THE WATERMELON WOMAN

Diana (Guinevere Turner) and Cheryl Dunye (as herself) stars a relationship in The Watermelon Woman

The Watermelon Woman suffers from amateurish filmmaking techniques (Michelle Crenshaw was the cinematographer, while Dunye served as editor as well as writer, director, and star), but its central issue is a compelling one, and Dunye is engaging as her onscreen alter ego. Richards (Lisa Marie Bronson) and Page (producer Alexandra Juhasz) are seen only in photographs and archival footage shot by white lesbian artist Zoe Leonard (her photography assistant was Kimberly Peirce, who went on to make Boys Don’t Cry), while Doug McKeown (The Deadly Spawn) directed the scenes from fake movies Plantation Memories and Soul of Deceit. (The photographs became an art project of its own, touring museums around the world.) The film features numerous cameos by writers, musicians, and activists, including Camille Paglia as herself, V. S. Brodie as a karaoke singer, Sarah Schulman as the CLIT archivist, David Rakoff as a librarian, and Toshi Reagon as a street singer.
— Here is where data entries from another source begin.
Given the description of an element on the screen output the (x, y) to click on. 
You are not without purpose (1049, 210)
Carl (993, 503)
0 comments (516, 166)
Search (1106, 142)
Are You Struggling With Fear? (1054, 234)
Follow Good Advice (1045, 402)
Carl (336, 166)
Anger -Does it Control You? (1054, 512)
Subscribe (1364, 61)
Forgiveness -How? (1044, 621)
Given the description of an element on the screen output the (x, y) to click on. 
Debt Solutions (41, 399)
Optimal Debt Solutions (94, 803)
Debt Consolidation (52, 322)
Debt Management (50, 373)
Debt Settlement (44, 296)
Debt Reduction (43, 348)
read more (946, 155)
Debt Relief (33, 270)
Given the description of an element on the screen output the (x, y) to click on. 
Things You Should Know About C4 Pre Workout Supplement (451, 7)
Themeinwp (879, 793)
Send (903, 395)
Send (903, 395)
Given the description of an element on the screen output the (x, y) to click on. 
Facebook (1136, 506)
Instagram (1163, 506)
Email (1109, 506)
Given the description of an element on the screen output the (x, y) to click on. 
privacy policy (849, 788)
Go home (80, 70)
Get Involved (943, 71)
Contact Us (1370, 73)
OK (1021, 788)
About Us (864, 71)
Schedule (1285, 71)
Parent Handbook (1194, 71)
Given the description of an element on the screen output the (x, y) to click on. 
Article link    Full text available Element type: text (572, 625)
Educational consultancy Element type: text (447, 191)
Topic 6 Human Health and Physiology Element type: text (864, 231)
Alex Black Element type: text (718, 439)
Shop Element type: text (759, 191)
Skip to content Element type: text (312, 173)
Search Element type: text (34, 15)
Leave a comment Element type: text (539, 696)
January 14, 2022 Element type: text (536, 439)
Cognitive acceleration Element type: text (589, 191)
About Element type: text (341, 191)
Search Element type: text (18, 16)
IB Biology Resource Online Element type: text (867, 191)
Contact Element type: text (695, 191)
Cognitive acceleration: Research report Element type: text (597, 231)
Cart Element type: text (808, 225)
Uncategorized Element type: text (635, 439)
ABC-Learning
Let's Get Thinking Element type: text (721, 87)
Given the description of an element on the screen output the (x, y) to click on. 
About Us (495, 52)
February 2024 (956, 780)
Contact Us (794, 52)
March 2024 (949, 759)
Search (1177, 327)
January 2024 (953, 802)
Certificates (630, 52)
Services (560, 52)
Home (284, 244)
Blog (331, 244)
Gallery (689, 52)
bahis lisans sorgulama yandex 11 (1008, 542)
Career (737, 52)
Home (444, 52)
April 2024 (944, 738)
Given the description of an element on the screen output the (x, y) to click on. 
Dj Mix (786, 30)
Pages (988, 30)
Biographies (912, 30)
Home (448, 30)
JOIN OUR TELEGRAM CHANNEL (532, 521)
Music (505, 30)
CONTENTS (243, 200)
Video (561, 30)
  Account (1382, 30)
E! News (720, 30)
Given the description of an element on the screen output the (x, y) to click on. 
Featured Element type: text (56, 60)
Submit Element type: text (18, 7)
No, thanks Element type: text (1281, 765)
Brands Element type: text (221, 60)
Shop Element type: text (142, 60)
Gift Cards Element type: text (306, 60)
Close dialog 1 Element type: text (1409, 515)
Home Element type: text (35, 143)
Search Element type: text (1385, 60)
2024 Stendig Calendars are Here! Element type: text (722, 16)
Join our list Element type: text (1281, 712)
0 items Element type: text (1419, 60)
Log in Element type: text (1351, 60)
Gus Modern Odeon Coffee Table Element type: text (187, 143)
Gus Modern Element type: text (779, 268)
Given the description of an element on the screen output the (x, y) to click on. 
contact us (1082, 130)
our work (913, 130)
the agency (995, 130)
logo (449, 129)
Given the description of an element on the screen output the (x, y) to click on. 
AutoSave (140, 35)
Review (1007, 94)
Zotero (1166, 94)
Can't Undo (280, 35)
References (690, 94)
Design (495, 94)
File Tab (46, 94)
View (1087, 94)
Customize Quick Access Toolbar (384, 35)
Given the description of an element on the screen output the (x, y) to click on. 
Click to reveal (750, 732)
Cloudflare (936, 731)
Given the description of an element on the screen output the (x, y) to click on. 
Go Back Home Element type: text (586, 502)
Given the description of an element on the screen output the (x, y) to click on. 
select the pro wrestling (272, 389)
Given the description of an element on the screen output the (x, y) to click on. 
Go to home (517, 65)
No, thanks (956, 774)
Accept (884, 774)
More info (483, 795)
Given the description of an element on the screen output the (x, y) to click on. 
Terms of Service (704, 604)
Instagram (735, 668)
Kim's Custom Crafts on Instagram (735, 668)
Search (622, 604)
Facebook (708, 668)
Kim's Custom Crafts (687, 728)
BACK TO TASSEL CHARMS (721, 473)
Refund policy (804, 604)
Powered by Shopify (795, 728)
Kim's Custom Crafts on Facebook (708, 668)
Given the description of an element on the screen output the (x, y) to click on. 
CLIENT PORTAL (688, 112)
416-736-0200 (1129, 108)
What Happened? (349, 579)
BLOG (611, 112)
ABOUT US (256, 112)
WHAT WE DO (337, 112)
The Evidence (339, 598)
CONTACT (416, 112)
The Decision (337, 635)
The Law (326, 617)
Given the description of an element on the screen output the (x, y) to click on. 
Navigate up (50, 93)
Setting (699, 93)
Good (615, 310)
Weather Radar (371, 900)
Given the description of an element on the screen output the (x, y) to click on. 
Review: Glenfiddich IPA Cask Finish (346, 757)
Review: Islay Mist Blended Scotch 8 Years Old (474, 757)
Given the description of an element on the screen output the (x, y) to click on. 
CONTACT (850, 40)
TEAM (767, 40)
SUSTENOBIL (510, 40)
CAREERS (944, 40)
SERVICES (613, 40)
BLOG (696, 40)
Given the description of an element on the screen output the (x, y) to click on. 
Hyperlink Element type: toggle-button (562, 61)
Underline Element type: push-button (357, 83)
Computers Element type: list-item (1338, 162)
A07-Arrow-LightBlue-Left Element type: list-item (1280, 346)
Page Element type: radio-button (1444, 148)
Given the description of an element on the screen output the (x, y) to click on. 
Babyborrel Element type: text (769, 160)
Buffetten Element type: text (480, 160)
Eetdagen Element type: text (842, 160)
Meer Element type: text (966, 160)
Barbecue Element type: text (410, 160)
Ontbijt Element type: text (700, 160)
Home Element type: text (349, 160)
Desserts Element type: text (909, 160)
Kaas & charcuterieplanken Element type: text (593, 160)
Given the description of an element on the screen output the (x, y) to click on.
The Watermelon Woman is a heartfelt tribute to black lesbians by a black lesbian who is restoring one woman’s true identity as a microcosm for all black women who have had theirs taken away. In addition, the film became part of an attempt by certain congressmen to defund the National Endowment for the Arts, which supplied a $31,500 grant to Dunye; Michigan Republican Peter Hoekstra, head of the House Education and Workforce Committee’s Subcommittee on Oversight and Investigations, singled the film out as offensive. The Watermelon Woman is also a reminder of what research was like pre-Google, less than thirty years ago. Dunye has gone on to make such films as Stranger Inside, Black Is Blue, Mommy Is Coming, and My Baby’s Daddy, continuing her exploration of multiracial, gay, and trans culture. The Watermelon Woman is screening June 14 at the Quad as part of the series “Pride Revived: Lines and Curves, Drawn and Moving”; the 7:30 show will be introduced by film critic, comedian, and podcaster Jourdain Searles. Also on the schedule are Shirley Clarke’s Portrait of Jason on June 12, Pier Paolo Pasolini’s Teorema on June 13, and Jack Sholder’s A Nightmare on Elm Street 2: Freddy’s Revenge on June 14.